The slave, who had watched all this with an expression between shame and anger, lifted his hands a little toward her. It was the slightest of movements, but enough; she turned at once from Roger and flung herself into her lover’s arms, sobbing against his chest. He wrapped his arms awkwardly around her and held her close, rocking back and forth on his bare heels. He looked sheepish, but no longer angry.
Roger cleared his throat, grimacing at the soreness. The slave looked up at him, and nodded.
“You go, man,” he said softly. Then, before Roger could turn to go, he said, “Wait . . . true, man, de child fix good?”
Roger nodded, feeling unutterably tired. Whatever adrenaline or sense of self-preservation had been keeping him going was all used up. The blazing sky had gone to ashes, and everything in the hollow was fading, blurring into dark.

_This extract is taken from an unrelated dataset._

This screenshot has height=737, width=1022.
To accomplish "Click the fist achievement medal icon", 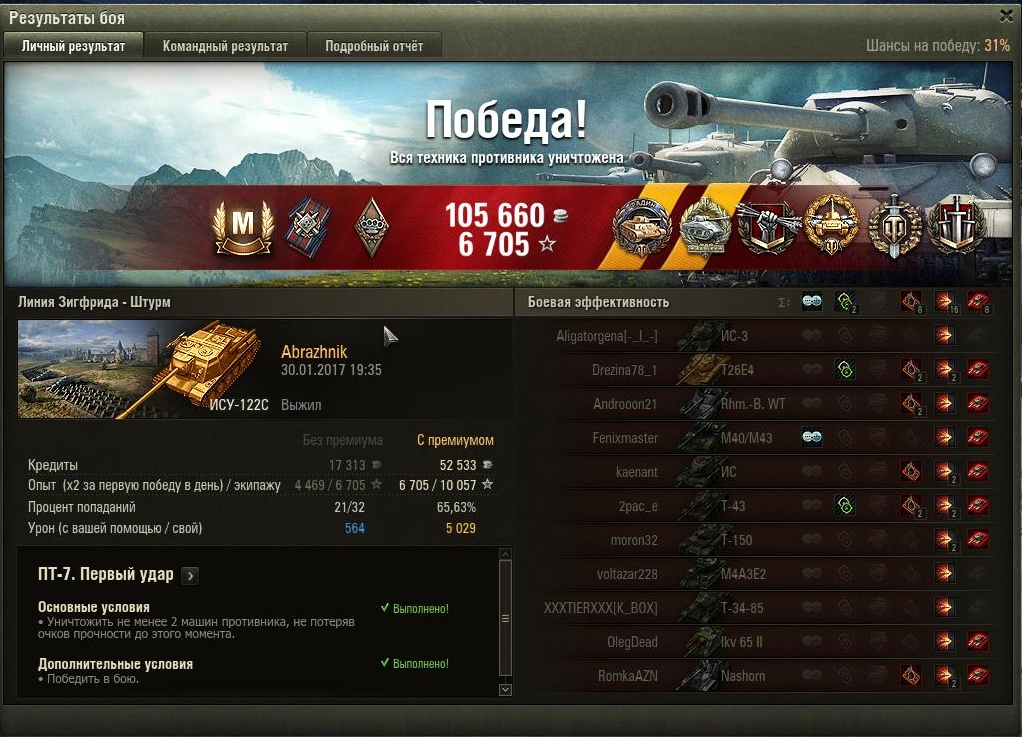I will (x=769, y=227).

“She’s all . . . right. They’ll take . . . good care of her.” He groped, wanting to offer something else. “She’s . . . pretty,” he said at last. His voice was nearly gone, no more than a whisper. “A pretty . . . girl.”
The man’s face shifted, caught between embarrassment, dismay, and pleasure.
“Oh,” he said. “Dat be from de mama, sure.” He patted Fanny Beardsley’s back, very gently. She had stopped sobbing, but stood with her face pressed against his chest, still and silent. It was nearly full dark; in the deep dusk, all color was leached away; her skin seemed the same color as his.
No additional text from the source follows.